TEMPO.CO, Jakarta - Gerakan Buruh Indonesia (GBI) mengancam mogok kerja secara nasional. Ancaman itu akan digelar setelah libur Lebaran mendatang, menyusul ditetapkannya Peraturan Pemerintah tentang BPJS Ketenagakerjaan mengenai Jaminan Pensiun dengan besar iuran 3 persen dan manfaat pensiun 40 persen dari upah terakhir.
GBI mendesak pemerintah mengubah peraturan tentang Jaminan Pensiun dan Jaminan Hari Tua. "Kalau ini berlarut-larut, akumulasi dengan kenaikan upah minimum, bisa dipastikan akan mogok nasional.

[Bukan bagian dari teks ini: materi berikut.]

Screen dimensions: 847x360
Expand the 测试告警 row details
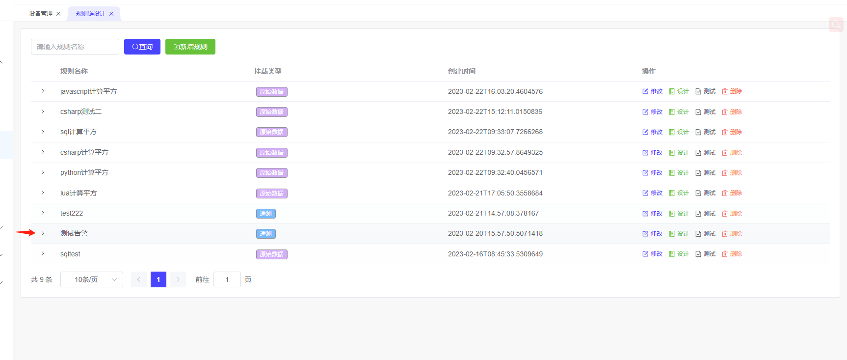click(x=43, y=234)
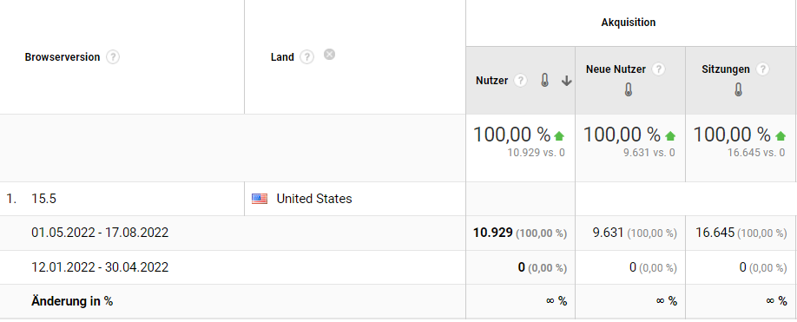Click the Nutzer column label
The image size is (797, 322).
[x=492, y=80]
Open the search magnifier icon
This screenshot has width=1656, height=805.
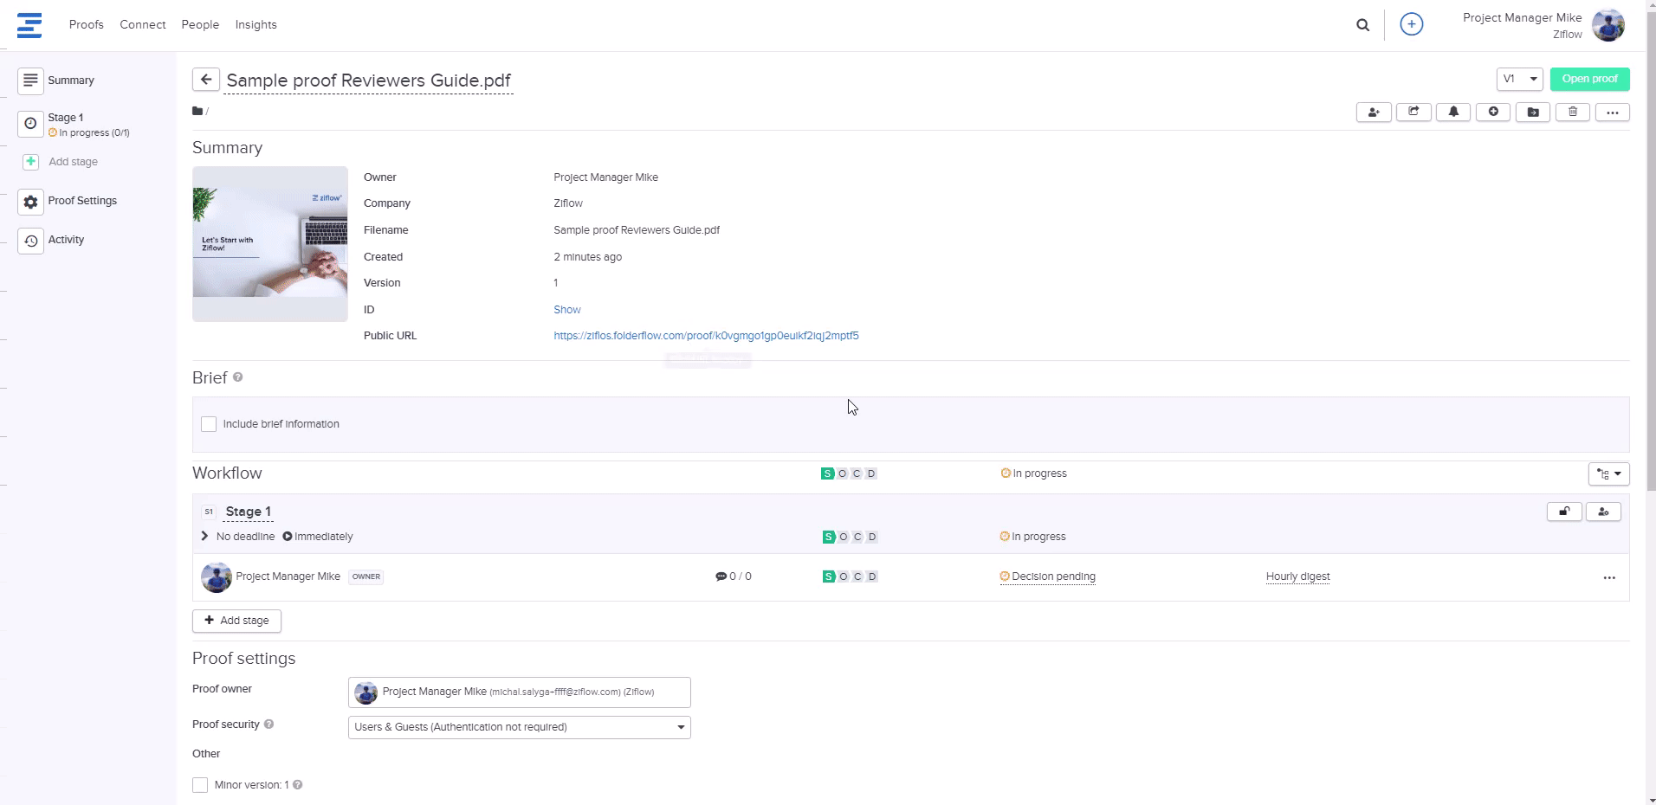click(x=1362, y=25)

Semua serikat buruh akan ikut," klaim Presiden Konfederasi Serikat Pekerja Indonesia (KSPI) Said Iqbal, Kamis 2 Juli 2015.
Dalam Peraturan itu pemerintah juga menetapkan Jaminan Hari Tua hanya bisa dicairkan 10 persen setelah 10 tahun bekerja dan baru bisa diambil penuh setelah pekerja berusia 56 tahun. GBI menolak aturan yang dirasa menyusahkan pekerja tersebut.

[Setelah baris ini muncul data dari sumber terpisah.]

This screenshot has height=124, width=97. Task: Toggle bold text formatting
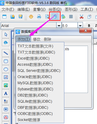[x=89, y=26]
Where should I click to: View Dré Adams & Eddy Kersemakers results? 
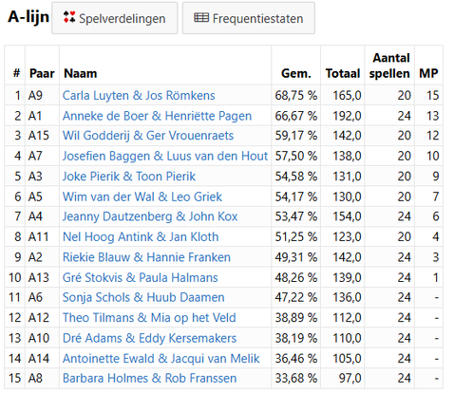point(149,338)
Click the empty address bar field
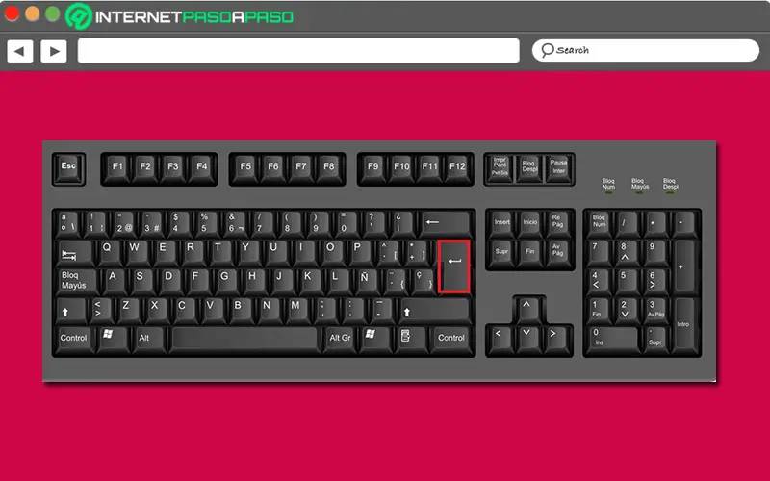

Pasalnya, jika mengacu pada besaran iuran 3 persen , maka manfaat yang akan diterima nantinya sekitar 3,4 juta rupiah untuk yang tertinggi, dan 300 ribu rupiah untuk yang terendah. Angka tersebut dinilai sangat tidak layak.

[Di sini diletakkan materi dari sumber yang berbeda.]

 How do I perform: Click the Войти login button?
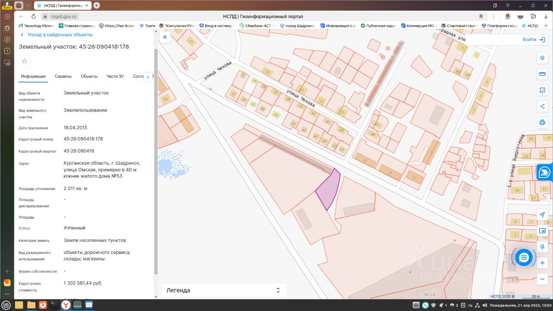pyautogui.click(x=534, y=39)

Said menyatakan, langkah yang akan ditempuh GBI antara lain mengajukan judicial review ke Mahkamah Agung untuk merubah aturan Jaminan Pensiun dan JHT, lalu juga meminta DPR RI untuk menggunakan hak interplasinya.
GBI juga menganggap aturan BPJS yang baru ditetapkan diskriminatif dan inkonstitusional.
Said Iqbal menilai manfaat pensiun sebesar 40 persen dari upah rata-rata sangat tidak layak bagi pekerja yang memasuki masa pensiun. Said menyatakan manfaat pensiun minimalnya 60 persen.
"Besaran manfaat jaminan pensiun bulanan minimal adalah 60 persen dari upah terakhir. PNS, TNI, Polri pun mendapatkan manfaat bulanan 75 persen. Prinsipnya, manfaat antara buruh dan PNS, TNI, Polri tidak boleh ada diskriminasi," kata Said.